Sa construction est due à la collaboration de M. de Gayffier, conservateur des forêts de la Marne et de Seine-et-Marne, qui avait déjà construit celui de 1878, et de M. Leblanc, un jeune architecte des bâtiments civils. Alors que le pavillon de 1878 était en bois ouvré, comme un chalet quelconque, celui de 1889 est en bois grume, ce qui lui donne un caractère d'originalité tout particulier.
Il est entièrement en bois recouvert de son écorce, et se compose d'un rez-de-chaussée avec galerie extérieure et d'un premier étage formant une galerie intérieure du plus gracieux effet. La salle du rez-de-chaussée constitue ainsi une espèce de hall entouré d'une colonnade formée d'arbres à l'état naturel, avec des chapiteaux qui rappellent l'architecture hellénique. lia fallu 1400mètres cubes de bois pour cette construction, et tout ce bois a été pris presque exclusivement dans les forêts de Seine-et-Marne, notamment dans celles de Fontainebleau et de Montceaux, avec un choix d'essences différentes, bien entendu. Il n'y a dans cet assemblage de bois français que deux exceptions. Deux pins seuls, extraits de la forêt de Fontainebleau, sont d'origine étrangère. Ce sont des pins dits de lord Weymouth, plantés à la fin du règne de Louis XVI, à l'occasion d'une fête chinoise donnée à la reine Marie-Antoinette dans la forêt de Fontainebleau, et qu'on y avait laissés. Ces pins s'étaient multipliés et il en reste encore une vingtaine sur remplacement où fut donnée la fête.

» Données affichées
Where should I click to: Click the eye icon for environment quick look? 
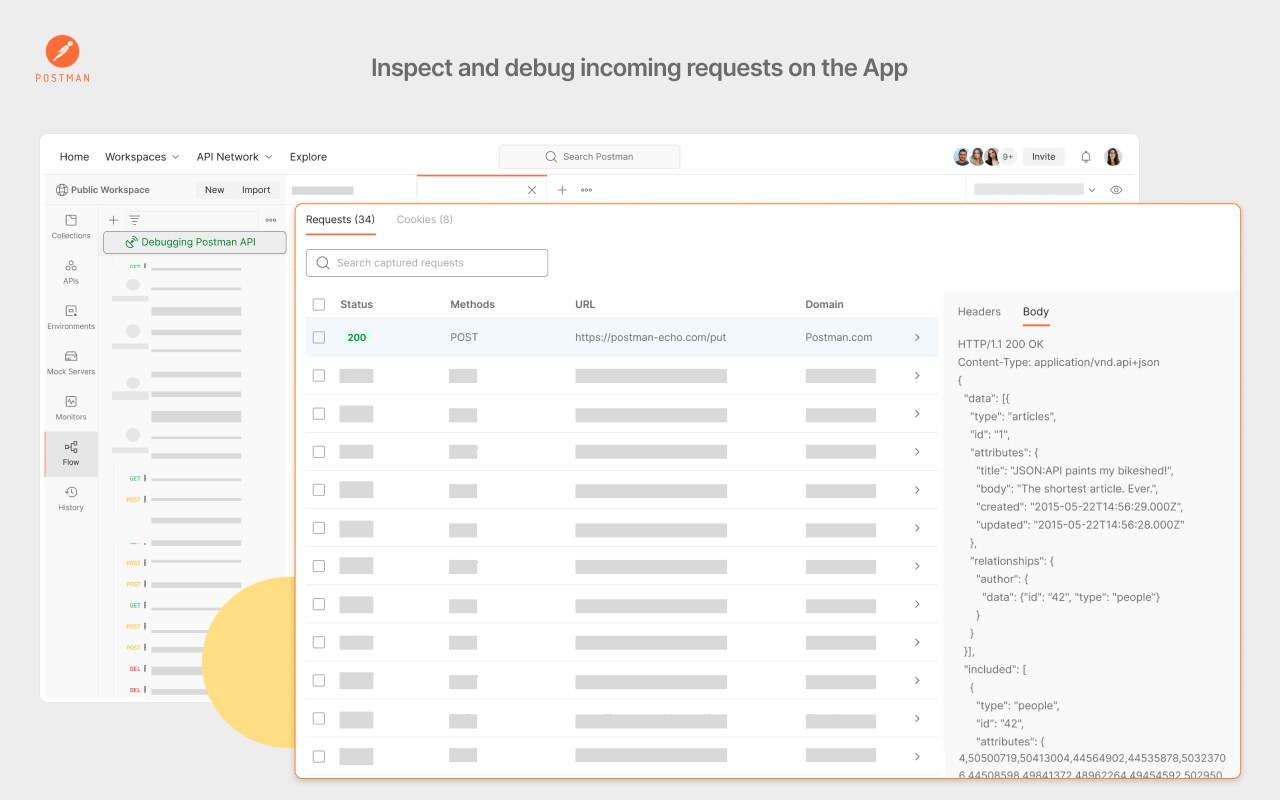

» Exercices
A – Résumez en deux phrases l'extrait sur le pavillon de 1889.
B – Dressez la liste de toutes les personnes nommées dans l'extrait sur le pavillon de 1889.
C – Recopiez tout le passage de l'extrait sur le pavillon de 1889 qui va de « Sa construction est » jusqu'à « d'originalité tout particulier. ».

» Corrigés
A – Le pavillon de 1889, construit par M. de Gayffier et M. Leblanc, est entièrement en bois grume recouvert de son écorce, avec un rez-de-chaussée à galerie extérieure et un premier étage formant une galerie intérieure. Son bois provient presque exclusivement des forêts de Seine-et-Marne, à l'exception de deux pins d'origine étrangère, dits de lord Weymouth, extraits de la forêt de Fontainebleau.

B –
- M. de Gayffier
- M. Leblanc
- lord Weymouth
- Louis XVI
- Marie-Antoinette

C –
Sa construction est due à la collaboration de M. de Gayffier, conservateur des forêts de la Marne et de Seine-et-Marne, qui avait déjà construit celui de 1878, et de M. Leblanc, un jeune architecte des bâtiments civils. Alors que le pavillon de 1878 était en bois ouvré, comme un chalet quelconque, celui de 1889 est en bois grume, ce qui lui donne un caractère d'originalité tout particulier.